The day of reconciliation widely known as reconciliation is a national public holiday in South Africa. Reconciliation day seeks to promote racial unity, reconciliation and a sense of togetherness amongst all South Africans. It was created to help build a collective national identity after South Africa’s first democratic elections which took place in 1994.

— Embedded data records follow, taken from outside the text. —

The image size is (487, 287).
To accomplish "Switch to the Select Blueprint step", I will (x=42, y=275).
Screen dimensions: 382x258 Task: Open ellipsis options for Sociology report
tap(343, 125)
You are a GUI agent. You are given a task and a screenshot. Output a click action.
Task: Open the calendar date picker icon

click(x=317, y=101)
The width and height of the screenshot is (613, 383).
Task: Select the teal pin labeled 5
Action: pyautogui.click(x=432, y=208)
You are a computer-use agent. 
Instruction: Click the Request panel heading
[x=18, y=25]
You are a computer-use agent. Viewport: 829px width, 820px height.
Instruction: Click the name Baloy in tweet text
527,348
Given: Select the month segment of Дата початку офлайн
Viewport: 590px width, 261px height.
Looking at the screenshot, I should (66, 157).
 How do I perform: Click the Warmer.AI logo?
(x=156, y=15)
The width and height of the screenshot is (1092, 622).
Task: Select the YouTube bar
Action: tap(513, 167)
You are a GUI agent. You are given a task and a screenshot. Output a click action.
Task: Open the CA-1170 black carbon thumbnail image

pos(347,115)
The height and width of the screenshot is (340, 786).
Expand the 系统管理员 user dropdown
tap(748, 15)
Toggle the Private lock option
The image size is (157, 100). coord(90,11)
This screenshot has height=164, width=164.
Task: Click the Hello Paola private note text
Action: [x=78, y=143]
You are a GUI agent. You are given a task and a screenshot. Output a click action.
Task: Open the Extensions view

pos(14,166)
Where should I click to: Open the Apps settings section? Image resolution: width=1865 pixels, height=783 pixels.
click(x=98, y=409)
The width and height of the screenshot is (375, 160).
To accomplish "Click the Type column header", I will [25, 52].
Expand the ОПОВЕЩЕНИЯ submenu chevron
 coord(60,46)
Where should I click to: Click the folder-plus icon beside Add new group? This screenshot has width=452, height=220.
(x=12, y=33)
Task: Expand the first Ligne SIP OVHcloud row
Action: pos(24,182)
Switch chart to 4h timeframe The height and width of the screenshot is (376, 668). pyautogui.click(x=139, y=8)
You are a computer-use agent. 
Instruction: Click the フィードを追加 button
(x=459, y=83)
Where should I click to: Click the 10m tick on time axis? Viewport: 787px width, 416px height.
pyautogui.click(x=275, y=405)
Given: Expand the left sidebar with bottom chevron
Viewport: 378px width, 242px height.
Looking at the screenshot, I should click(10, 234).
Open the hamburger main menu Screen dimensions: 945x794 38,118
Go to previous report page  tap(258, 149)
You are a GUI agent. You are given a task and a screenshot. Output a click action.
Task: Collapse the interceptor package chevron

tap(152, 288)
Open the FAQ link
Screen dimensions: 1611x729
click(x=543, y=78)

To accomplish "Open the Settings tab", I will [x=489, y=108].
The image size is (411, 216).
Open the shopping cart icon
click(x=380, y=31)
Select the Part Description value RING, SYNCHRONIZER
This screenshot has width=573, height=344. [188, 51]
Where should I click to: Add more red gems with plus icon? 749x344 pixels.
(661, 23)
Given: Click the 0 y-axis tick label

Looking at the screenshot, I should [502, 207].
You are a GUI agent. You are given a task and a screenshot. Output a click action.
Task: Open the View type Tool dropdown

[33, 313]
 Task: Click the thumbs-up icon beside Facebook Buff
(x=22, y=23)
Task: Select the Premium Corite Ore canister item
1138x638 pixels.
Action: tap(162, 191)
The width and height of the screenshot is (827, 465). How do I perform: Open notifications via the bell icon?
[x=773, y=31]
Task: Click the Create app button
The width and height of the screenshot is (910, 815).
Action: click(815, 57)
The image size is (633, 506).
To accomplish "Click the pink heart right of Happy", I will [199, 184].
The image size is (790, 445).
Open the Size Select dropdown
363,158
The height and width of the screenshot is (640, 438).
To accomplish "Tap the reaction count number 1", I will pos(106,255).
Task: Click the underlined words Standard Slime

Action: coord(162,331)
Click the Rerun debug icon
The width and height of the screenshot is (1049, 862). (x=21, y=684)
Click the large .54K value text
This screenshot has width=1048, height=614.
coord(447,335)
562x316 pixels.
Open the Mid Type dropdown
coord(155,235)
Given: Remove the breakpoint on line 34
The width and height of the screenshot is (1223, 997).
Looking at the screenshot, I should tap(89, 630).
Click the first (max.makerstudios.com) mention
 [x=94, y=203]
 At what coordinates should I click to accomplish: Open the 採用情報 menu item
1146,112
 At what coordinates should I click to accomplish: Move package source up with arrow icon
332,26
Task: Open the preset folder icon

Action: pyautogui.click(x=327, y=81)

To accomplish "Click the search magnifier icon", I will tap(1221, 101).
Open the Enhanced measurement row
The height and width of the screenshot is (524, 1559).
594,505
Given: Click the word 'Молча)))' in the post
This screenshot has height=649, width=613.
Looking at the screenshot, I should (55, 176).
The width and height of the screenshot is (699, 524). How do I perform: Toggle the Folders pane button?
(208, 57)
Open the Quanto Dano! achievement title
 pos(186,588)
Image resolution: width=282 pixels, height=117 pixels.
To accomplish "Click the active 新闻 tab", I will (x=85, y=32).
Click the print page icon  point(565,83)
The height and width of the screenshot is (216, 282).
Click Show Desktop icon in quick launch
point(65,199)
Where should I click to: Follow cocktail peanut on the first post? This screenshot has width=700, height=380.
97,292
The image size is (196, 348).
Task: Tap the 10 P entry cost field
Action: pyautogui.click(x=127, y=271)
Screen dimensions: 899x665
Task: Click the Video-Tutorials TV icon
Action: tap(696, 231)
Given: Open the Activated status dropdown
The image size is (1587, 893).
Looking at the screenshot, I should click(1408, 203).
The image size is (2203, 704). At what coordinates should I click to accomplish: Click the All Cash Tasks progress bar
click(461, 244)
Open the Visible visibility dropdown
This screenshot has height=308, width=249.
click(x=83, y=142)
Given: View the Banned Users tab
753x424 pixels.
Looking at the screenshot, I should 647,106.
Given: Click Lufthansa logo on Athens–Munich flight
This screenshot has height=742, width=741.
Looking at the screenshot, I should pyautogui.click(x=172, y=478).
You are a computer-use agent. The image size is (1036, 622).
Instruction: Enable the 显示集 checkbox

In South Africa, the Day of Reconciliation is a public holiday that was created post-1994 by SA’s first non-racial and democratic government with the intention to foster reconciliation between different racial groups and aimed at promoting national unity and focusing people’s attention on the shared future of South Africa. The first day of reconciliation was implemented by President Nelson Mandela. The 16th of December is an important day for Afrikaners and for the (African National Congress) ANC. The day commemorates the battle of Blood River which occurred in 1838 and is called the day of the vow by Afrikaners. It’s also the day when Umkhonto we Sizwe (the Spear of the Nation) militant wing of the (ANC) was formed in 1961. The ANC strongly advocated for peaceful resistance. The organization was deeply influenced by Mahatma Gandhi. The formation of Umkhonto we Sizwe was a key turning point in the history of the ANC and South Africa as a whole.To see what South Africans thought about the day 2 years ago watch the video below:
This year the 16th of December falls on a Sunday. This means that the 17th will be a public holiday in South Africa. And although I strongly advocate for racial unity, I can’t deny that I’m ecstatic that I’m going to have an extra day off. There are no official events hosted by the government both local and national to celebrate the day which is a bit sad. There are no reconciliation day traditions either. If you are in South Africa this upcoming reconciliation day remember that most Iziko museums offer free entry on public holidays including reconciliation day.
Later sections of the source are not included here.